Fig. 3.

Exosome-mediated transfer of EBER1 triggers an antiviral response in recipient DCs. (A and B) Small RNA class distribution in exosomes from EBV⁺ LCLs and EBV⁻ BJAB and primary B cells. Data are expressed as percentage relative to the total amount of sequencing reads (A). Relative percentage of Pol I, II, and III transcripts in LCL and control exosomes (B). (C and D) DCs were either incubated with exosomes from EBV⁺/EBV⁻ cells or transfected with matching amounts of exosomal RNA (exoRNA), and the expression of ISGs was assessed by qPCR after 18 h of incubation (C).
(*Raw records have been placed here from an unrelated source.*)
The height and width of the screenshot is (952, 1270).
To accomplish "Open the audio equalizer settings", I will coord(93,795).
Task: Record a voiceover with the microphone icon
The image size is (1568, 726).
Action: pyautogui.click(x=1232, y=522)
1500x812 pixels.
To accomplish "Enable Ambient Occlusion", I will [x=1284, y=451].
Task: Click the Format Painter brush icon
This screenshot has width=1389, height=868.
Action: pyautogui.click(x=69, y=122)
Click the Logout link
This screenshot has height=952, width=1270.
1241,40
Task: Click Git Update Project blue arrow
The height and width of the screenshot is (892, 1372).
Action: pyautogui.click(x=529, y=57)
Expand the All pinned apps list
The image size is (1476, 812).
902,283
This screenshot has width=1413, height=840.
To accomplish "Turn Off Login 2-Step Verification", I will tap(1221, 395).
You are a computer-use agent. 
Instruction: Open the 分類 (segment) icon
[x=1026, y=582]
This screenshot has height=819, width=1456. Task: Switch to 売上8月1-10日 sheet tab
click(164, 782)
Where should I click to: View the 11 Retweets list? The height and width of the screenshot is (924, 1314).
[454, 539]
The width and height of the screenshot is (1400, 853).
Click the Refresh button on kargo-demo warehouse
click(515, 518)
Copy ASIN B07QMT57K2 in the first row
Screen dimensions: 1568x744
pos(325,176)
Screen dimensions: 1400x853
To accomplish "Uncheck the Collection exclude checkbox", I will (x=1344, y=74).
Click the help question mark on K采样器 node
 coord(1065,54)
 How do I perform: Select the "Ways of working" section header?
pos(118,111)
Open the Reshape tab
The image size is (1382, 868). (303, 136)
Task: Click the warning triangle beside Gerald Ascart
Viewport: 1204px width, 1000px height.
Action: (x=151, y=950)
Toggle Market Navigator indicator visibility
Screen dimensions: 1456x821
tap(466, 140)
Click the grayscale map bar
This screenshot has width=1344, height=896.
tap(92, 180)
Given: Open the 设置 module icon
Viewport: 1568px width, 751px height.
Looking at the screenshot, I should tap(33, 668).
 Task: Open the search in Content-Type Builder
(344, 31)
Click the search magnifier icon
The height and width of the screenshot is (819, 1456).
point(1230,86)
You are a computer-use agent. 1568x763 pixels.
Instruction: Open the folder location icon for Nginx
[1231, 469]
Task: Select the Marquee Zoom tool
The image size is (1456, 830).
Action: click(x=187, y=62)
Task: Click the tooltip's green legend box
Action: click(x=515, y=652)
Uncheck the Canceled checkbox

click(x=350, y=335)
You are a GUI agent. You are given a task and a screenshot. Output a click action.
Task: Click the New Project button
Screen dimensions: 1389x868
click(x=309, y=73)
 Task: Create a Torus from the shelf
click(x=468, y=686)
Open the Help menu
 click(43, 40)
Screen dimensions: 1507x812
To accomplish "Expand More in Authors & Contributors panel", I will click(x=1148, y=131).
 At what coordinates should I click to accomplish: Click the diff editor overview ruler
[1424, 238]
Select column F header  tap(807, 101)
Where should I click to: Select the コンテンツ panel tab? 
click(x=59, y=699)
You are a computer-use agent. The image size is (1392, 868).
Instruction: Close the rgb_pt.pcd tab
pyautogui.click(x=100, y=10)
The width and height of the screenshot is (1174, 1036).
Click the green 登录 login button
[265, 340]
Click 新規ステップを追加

Exosomal RNA from EBV⁺ LCLs, but not from EBV⁻ BJAB cells induced IFITM1 and IFITM3 expression (D). (E) qPCR analysis of EBER1 RNA and EBV-DNA in DCs at specific time points during the coculture period, using transwells with 1- or 0.4-µm membrane pores. qPCR data are expressed as EBV-infected LCL cell equivalents. (F) qPCR analysis of IFITM1, IFITM3, and IFNB1 in DCs upon transfection or direct addition of 5′pppEBER1. Transcript levels are normalized to GAPDH and expressed as fold-increase relative to experimental controls. (G) IFN-β and TNF-α production by DCs transfected with 5′pppEBER1; protein concentration was assessed by ELISA on culture supernatants.